Individuals in these insular areas can apply for an SSN at SSA’s field offices in Saipan, CNMI, and Pago Pago, American Samoa. When applying for an original SSN, applicants must provide acceptable documentary evidence of (1) age, (2) identity, and (3) U.S. citizenship or work-authorized lawful noncitizen status and/or a valid nonwork reason. In 2007, SSA field offices in the CNMI and American Samoa assigned over 5,200 original SSNs to U.S. citizens and noncitizens. Appendix B (Figures 1 and 2) shows the number of SSNs these field offices assigned by citizenship and country of birth and the age of noncitizens.
To accomplish our objective, we identified a population of 5,229 individuals to whom SSA assigned original SSNs based on applications processed at the Saipan and Pago Pago field offices in 2007. From this population, we randomly selected a sample of 200 SSNs to determine whether SSA personnel followed applicable policies and procedures when processing SSN applications. To learn more about the challenges SSA faces in assigning SSNs to individuals in the CNMI and American Samoa, we interviewed representatives from SSA’s Office of Income Security Programs and the managers of the Saipan and Pago Pago field offices. We also interviewed Department of the Interior, Office of Insular Affairs, and Department of Homeland Security (DHS) officials about immigration and security issues. Because of DHS’ responsibilities for immigration enforcement and the Department of the Interior’s responsibilities for administrative oversight of insular areas, we will provide copies of this report to the Inspectors General of those agencies. Appendix C includes a detailed description of our scope and methodology.
RESULTS OF REVIEW
We are concerned that SSA’s policies and practices may place it at-risk for improper SSN assignment to individuals in the CNMI and American Samoa. Specifically, because SSA relies on the CNMI and American Samoa immigration systems (not DHS immigration verification and screening), we are concerned about the potential that SSA may assign SSNs to individuals who may not be who they purport to be. However, during our audit, the United States enacted legislation applying U.S. immigration law to the CNMI. While we are encouraged by this legislation, until DHS implements final regulations, key details regarding noncitizen workers remain unknown. We are unaware of any proposed legislation to apply U.S. immigration law to American Samoa. In addition, SSA processed noncitizen SSN applications at its Saipan and Pago Pago field offices without written operating policies and procedures. Finally, field office personnel in Pago Pago, American Samoa, did not always document their independent verification of birth records for individuals claiming U.S. citizenship.

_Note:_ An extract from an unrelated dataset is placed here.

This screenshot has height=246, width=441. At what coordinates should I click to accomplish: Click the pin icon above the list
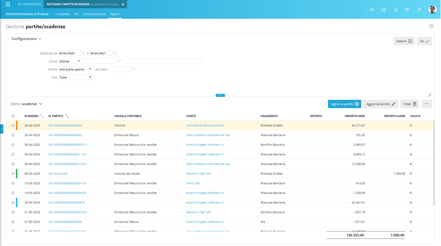tap(430, 95)
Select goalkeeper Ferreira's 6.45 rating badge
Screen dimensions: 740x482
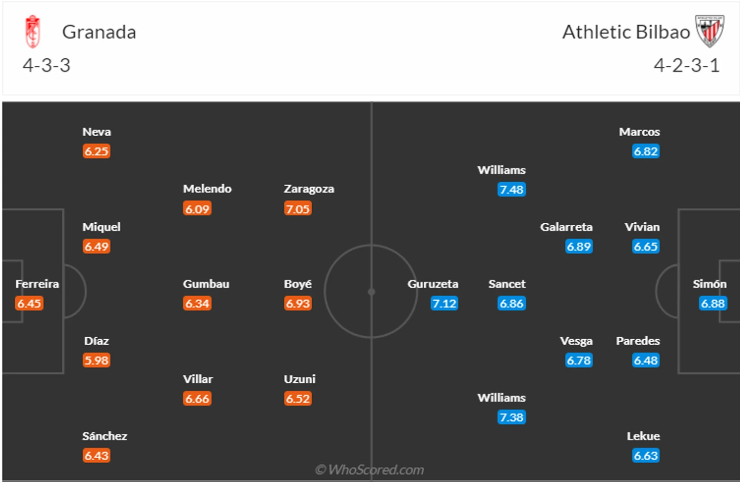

SSA RELIES ON CNMI AND AMERICAN SAMOA IMMIGRATION AGENCIES WHEN PROCESSING NONCITIZEN SSN APPLICATIONS
Because SSA relies on the CNMI and American Samoa immigration systems to help establish lawful noncitizen status—a key requirement for SSN assignment—we are concerned about the potential for improper SSN assignment. Unlike DHS, the CNMI and American Samoa do not conduct the same level of screening and background checks to identify individuals who have criminal records or may be a danger to U.S. security.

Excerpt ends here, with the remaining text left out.